The full set of entries is to be returned word for word.

Recorded data:
------------------------------------

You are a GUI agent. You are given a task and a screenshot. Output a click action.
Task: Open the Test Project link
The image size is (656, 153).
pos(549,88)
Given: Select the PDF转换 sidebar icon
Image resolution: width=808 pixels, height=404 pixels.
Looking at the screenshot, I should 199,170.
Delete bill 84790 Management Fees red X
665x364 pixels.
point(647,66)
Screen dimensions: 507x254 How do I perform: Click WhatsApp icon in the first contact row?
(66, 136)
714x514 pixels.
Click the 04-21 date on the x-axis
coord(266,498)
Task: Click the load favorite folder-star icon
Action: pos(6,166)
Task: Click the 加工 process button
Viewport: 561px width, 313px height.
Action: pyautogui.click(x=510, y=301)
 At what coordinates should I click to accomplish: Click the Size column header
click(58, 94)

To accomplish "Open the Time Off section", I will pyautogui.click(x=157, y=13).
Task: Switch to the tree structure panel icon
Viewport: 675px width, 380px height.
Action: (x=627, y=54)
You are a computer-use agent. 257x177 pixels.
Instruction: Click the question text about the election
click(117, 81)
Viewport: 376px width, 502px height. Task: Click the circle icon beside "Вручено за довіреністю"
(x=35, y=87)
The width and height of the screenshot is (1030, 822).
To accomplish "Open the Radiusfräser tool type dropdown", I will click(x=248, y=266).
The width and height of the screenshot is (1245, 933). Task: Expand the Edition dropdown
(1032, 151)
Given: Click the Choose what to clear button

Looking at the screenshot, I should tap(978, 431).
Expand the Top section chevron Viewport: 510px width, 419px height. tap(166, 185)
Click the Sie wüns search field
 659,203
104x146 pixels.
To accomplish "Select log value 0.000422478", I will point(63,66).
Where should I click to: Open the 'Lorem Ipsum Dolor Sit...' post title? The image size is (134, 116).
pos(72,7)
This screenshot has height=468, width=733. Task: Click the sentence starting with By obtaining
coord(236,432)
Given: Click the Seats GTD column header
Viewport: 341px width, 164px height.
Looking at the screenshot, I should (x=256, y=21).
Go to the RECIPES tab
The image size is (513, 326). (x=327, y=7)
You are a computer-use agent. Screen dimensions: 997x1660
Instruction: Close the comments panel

------------------------------------

Reply to the task:
You are a GUI agent. You are given a task and a screenshot. Output a click action.
Task: Open the Test Project link
The image size is (656, 153).
pos(549,88)
Given: Select the PDF转换 sidebar icon
Image resolution: width=808 pixels, height=404 pixels.
Looking at the screenshot, I should 199,170.
Delete bill 84790 Management Fees red X
665x364 pixels.
point(647,66)
Screen dimensions: 507x254 How do I perform: Click WhatsApp icon in the first contact row?
(66, 136)
714x514 pixels.
Click the 04-21 date on the x-axis
coord(266,498)
Task: Click the load favorite folder-star icon
Action: pos(6,166)
Task: Click the 加工 process button
Viewport: 561px width, 313px height.
Action: pyautogui.click(x=510, y=301)
 At what coordinates should I click to accomplish: Click the Size column header
click(58, 94)

To accomplish "Open the Time Off section", I will pyautogui.click(x=157, y=13).
Task: Switch to the tree structure panel icon
Viewport: 675px width, 380px height.
Action: (x=627, y=54)
You are a computer-use agent. 257x177 pixels.
Instruction: Click the question text about the election
click(117, 81)
Viewport: 376px width, 502px height. Task: Click the circle icon beside "Вручено за довіреністю"
(x=35, y=87)
The width and height of the screenshot is (1030, 822).
To accomplish "Open the Radiusfräser tool type dropdown", I will click(x=248, y=266).
The width and height of the screenshot is (1245, 933). Task: Expand the Edition dropdown
(1032, 151)
Given: Click the Choose what to clear button

Looking at the screenshot, I should tap(978, 431).
Expand the Top section chevron Viewport: 510px width, 419px height. tap(166, 185)
Click the Sie wüns search field
 659,203
104x146 pixels.
To accomplish "Select log value 0.000422478", I will point(63,66).
Where should I click to: Open the 'Lorem Ipsum Dolor Sit...' post title? The image size is (134, 116).
pos(72,7)
This screenshot has height=468, width=733. Task: Click the sentence starting with By obtaining
coord(236,432)
Given: Click the Seats GTD column header
Viewport: 341px width, 164px height.
Looking at the screenshot, I should (x=256, y=21).
Go to the RECIPES tab
The image size is (513, 326). (x=327, y=7)
You are a computer-use agent. Screen dimensions: 997x1660
Instruction: Close the comments panel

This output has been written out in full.